Join me for a talk on how we used an LLM-based AI agent to end-to-end test our own web application. I’ll kick off with the baseline assumptions we had when we started to build our product - how far we thought we would be able to get with the state-of-the-art LLMs and how we structured our early prototyping.
In the second half of the talk, I’ll show what we’ve learned from our own experiments and over six months of applying the AI agent to testing our apps. I’ll present examples of some of the challenges for the AI agent and how we are tackling them. I’ll focus on real situations where the AI agent was effective and where it fell short. I’ll present our own dogfooding strategy and how we try to ensure we ship working code, as well as one example where we still failed.

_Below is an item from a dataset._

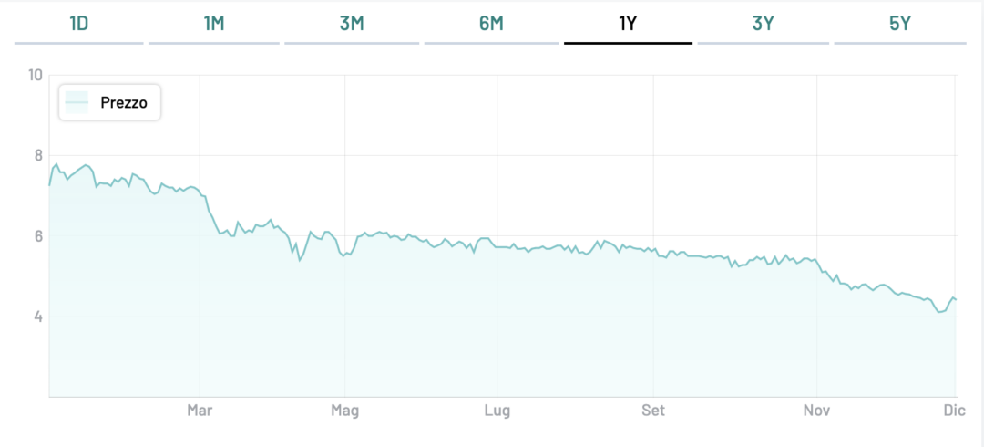Click the Nov axis label
This screenshot has width=984, height=447.
(x=817, y=411)
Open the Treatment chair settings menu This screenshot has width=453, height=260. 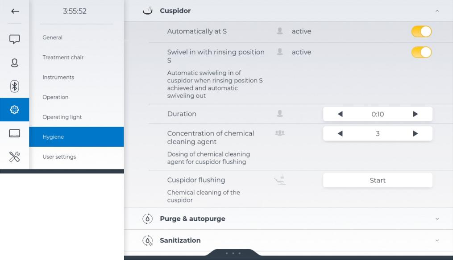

Finally, I’d like to give a little outlook on the future of AI-based software testing from our experience and discuss it with you.
Daniel Draper is an experienced senior full-stack engineer with a soft spot for machine learning/deep learning and figuring out how to put it into useful products. He’s especially passionate about clean code and believes in building software that is not only working but also well-crafted, well-tested, readable and maintainable. His relationship with software testing is best described by his blog here. When he’s not building software he’s often out hiking + traveling with his wife or playing the drums 🥁 in different orchestras in Karlsruhe, Germany.